Stated problem: Copy out the records below verbatim, from the line containing "Click the Clarifai" through the line containing "Open the outfits", and no other lines.

Listed records:
--*--
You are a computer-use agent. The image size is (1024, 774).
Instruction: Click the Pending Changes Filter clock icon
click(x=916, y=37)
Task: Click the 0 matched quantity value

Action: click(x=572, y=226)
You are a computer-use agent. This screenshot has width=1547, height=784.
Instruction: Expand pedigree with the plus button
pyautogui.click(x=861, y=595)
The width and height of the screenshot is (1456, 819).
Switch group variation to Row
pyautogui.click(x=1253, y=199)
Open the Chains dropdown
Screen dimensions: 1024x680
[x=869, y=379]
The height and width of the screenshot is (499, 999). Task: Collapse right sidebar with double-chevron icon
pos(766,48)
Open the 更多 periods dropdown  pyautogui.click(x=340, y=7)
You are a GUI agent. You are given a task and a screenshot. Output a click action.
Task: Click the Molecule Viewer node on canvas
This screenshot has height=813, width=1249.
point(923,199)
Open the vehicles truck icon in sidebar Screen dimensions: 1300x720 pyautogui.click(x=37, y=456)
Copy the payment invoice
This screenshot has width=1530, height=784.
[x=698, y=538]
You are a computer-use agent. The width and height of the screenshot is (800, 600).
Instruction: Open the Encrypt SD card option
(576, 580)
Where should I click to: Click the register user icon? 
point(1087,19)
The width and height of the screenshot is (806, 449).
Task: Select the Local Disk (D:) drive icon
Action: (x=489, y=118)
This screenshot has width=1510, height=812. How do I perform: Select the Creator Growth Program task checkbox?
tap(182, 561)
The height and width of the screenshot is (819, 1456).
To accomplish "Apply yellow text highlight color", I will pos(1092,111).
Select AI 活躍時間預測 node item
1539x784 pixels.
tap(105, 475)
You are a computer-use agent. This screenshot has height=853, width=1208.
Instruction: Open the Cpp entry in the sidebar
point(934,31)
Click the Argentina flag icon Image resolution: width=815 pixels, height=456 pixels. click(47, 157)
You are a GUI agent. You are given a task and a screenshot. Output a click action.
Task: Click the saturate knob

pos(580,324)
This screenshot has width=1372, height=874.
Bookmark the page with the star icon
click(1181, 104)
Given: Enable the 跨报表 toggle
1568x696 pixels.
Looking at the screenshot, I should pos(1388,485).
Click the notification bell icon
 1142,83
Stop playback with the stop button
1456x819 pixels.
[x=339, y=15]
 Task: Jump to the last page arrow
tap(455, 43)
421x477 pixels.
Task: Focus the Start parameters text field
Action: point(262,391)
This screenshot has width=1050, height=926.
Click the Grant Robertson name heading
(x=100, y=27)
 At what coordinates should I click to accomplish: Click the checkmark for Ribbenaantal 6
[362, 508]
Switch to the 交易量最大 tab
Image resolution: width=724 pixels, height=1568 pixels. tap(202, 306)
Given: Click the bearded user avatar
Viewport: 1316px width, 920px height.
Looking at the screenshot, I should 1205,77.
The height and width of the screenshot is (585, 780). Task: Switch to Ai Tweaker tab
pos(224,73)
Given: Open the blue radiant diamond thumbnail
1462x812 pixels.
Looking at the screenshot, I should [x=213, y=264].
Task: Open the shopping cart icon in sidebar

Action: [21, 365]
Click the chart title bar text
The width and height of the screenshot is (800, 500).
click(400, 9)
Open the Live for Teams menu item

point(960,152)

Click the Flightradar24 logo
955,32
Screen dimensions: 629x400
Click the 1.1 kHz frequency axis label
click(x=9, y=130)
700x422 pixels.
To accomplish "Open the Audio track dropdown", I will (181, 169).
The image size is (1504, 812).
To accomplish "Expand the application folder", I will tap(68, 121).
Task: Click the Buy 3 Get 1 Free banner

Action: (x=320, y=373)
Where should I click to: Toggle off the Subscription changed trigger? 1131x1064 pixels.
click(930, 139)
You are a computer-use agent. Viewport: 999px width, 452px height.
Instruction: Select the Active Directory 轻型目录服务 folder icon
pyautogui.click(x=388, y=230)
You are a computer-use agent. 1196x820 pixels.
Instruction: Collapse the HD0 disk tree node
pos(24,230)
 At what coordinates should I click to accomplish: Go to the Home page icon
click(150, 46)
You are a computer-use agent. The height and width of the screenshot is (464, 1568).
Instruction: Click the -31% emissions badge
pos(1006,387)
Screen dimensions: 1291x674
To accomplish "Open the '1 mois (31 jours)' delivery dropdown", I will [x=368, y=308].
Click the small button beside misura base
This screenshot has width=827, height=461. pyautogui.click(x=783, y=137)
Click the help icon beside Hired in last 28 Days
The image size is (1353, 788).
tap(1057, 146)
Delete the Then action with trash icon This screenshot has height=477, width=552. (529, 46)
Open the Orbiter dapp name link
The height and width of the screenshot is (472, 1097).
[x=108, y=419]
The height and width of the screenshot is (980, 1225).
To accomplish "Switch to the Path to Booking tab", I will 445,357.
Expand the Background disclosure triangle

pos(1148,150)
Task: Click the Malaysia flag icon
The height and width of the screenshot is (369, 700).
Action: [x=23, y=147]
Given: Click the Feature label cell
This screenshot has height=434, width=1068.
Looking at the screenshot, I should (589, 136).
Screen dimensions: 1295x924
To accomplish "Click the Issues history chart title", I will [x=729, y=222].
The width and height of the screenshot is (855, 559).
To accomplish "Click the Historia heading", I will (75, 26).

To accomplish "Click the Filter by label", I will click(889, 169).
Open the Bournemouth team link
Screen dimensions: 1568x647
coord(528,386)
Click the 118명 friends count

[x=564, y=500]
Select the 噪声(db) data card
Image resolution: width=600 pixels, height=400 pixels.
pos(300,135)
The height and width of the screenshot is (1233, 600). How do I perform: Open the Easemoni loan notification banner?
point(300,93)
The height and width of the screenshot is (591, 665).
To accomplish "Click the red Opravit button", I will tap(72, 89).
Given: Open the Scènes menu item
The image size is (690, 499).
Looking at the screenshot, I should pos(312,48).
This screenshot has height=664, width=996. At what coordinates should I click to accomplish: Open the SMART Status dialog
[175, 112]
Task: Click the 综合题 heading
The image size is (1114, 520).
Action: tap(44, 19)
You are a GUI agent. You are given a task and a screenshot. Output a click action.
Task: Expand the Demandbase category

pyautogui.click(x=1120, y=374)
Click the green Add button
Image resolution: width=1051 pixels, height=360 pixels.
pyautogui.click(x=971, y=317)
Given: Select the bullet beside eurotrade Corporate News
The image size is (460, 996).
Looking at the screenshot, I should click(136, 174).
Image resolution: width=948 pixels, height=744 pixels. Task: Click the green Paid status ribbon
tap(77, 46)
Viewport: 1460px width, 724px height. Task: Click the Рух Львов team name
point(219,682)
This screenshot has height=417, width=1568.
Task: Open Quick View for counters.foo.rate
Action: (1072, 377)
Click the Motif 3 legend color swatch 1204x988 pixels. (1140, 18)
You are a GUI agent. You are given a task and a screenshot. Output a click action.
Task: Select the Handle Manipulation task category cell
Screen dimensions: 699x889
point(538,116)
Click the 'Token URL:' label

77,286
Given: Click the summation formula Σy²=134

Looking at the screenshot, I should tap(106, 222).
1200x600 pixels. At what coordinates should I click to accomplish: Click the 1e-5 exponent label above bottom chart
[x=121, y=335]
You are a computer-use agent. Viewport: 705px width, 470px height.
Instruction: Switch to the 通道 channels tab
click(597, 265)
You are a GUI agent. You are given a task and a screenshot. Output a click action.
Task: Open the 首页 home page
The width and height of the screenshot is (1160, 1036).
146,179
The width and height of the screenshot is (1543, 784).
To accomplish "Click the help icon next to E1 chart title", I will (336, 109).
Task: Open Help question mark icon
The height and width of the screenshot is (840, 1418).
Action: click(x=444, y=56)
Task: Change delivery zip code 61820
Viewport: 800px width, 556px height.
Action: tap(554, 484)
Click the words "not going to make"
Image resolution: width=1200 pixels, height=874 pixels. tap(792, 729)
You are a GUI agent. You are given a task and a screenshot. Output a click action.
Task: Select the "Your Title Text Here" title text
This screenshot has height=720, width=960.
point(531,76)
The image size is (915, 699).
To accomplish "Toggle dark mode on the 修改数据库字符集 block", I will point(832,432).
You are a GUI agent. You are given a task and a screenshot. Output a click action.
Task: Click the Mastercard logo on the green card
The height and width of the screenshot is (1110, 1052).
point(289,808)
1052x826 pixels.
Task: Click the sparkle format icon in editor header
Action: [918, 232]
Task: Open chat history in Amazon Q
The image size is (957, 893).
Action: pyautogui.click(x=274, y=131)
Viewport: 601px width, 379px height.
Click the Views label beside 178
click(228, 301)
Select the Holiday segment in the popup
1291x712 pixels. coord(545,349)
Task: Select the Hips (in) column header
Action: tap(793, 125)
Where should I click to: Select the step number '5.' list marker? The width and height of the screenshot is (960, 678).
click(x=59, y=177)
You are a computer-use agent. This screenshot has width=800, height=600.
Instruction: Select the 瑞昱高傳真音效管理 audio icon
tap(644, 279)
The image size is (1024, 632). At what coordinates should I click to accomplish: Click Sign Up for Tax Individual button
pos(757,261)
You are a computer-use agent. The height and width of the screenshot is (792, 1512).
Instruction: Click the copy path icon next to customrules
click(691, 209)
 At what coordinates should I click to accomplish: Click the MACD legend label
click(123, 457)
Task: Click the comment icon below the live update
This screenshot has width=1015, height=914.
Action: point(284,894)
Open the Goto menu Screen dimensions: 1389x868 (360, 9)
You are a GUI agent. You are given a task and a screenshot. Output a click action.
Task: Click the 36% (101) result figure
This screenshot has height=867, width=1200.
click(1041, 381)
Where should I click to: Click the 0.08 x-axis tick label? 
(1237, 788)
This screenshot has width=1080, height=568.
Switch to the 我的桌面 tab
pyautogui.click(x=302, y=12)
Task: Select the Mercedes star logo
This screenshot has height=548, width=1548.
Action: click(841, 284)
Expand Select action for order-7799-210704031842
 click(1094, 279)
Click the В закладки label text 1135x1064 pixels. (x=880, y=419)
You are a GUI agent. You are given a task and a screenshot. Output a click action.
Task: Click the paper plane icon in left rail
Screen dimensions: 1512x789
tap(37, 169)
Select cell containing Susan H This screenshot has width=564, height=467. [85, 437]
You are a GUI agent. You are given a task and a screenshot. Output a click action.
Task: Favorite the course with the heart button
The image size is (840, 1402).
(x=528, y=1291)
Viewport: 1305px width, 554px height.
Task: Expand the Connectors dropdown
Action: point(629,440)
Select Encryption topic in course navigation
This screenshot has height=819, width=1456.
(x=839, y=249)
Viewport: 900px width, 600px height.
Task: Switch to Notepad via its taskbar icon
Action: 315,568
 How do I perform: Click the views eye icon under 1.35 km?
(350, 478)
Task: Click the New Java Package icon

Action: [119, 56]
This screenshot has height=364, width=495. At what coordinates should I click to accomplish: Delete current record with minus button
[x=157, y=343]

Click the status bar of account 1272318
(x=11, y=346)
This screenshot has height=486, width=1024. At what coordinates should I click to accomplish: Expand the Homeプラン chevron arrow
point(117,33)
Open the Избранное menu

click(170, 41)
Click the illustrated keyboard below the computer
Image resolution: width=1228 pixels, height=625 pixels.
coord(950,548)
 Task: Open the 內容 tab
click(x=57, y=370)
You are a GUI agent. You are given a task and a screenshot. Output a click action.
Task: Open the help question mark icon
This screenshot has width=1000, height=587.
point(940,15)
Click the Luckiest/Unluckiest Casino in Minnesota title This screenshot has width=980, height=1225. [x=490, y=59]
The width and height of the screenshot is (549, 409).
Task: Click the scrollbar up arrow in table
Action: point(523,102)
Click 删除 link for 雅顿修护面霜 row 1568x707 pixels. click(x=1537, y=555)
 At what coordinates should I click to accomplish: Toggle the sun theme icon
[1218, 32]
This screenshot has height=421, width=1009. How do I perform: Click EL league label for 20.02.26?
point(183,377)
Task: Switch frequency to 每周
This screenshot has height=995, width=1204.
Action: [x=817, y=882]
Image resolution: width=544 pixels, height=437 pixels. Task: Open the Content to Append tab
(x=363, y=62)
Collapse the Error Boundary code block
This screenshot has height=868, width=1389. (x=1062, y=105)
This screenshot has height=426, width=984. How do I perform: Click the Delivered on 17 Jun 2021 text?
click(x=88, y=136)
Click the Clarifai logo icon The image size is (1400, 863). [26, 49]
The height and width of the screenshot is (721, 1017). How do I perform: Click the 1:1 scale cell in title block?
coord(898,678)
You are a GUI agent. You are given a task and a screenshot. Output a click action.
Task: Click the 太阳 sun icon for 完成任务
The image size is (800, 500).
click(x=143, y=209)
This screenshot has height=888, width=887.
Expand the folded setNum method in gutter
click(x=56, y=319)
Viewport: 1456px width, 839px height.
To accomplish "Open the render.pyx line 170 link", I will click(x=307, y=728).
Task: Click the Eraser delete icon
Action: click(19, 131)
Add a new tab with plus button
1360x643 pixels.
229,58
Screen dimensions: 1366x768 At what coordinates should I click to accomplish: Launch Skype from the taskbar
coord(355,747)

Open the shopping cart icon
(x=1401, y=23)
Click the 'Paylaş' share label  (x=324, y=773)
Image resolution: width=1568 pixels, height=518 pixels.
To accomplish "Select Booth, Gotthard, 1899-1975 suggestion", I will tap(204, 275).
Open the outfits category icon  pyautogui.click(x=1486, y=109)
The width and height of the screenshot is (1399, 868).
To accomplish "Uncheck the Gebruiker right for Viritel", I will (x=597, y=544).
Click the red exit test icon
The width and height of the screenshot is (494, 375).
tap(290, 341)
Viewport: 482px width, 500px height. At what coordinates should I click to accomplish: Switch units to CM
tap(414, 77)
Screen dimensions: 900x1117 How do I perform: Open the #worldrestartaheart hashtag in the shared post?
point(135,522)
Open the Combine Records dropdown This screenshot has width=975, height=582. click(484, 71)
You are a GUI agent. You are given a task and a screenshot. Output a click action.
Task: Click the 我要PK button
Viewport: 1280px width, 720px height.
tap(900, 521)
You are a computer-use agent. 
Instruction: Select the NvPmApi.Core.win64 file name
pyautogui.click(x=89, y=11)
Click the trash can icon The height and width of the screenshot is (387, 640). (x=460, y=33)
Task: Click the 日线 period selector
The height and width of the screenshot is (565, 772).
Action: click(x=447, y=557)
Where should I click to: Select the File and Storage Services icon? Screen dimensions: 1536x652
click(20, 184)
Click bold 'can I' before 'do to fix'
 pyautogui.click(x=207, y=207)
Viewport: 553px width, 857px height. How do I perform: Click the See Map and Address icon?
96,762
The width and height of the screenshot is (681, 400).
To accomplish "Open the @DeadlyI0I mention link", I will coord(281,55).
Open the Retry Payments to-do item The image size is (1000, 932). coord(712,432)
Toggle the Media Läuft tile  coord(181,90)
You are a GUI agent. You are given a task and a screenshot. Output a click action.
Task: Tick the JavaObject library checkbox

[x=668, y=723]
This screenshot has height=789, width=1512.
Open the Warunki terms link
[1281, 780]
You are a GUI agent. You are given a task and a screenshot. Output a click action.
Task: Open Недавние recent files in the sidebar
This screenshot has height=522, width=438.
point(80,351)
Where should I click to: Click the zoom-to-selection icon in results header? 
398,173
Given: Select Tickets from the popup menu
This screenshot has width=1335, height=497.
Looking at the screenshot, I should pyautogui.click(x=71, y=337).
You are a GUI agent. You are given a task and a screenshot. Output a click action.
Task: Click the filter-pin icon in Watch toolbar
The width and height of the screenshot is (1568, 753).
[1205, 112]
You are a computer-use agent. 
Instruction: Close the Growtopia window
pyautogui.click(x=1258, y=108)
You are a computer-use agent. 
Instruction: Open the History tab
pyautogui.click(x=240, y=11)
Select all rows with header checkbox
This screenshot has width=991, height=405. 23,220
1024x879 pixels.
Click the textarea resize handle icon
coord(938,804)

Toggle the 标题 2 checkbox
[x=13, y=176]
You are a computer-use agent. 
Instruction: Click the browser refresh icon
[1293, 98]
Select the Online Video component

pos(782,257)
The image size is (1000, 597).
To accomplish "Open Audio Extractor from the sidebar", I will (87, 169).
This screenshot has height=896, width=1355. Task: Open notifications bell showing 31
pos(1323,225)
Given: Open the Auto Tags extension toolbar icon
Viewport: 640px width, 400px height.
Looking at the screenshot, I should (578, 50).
--*--
The output:
Click the Clarifai logo icon The image size is (1400, 863). [26, 49]
The height and width of the screenshot is (721, 1017). How do I perform: Click the 1:1 scale cell in title block?
coord(898,678)
You are a GUI agent. You are given a task and a screenshot. Output a click action.
Task: Click the 太阳 sun icon for 完成任务
The image size is (800, 500).
click(x=143, y=209)
This screenshot has height=888, width=887.
Expand the folded setNum method in gutter
click(x=56, y=319)
Viewport: 1456px width, 839px height.
To accomplish "Open the render.pyx line 170 link", I will click(x=307, y=728).
Task: Click the Eraser delete icon
Action: click(19, 131)
Add a new tab with plus button
1360x643 pixels.
229,58
Screen dimensions: 1366x768 At what coordinates should I click to accomplish: Launch Skype from the taskbar
coord(355,747)

Open the shopping cart icon
(x=1401, y=23)
Click the 'Paylaş' share label  (x=324, y=773)
Image resolution: width=1568 pixels, height=518 pixels.
To accomplish "Select Booth, Gotthard, 1899-1975 suggestion", I will tap(204, 275).
Open the outfits category icon  pyautogui.click(x=1486, y=109)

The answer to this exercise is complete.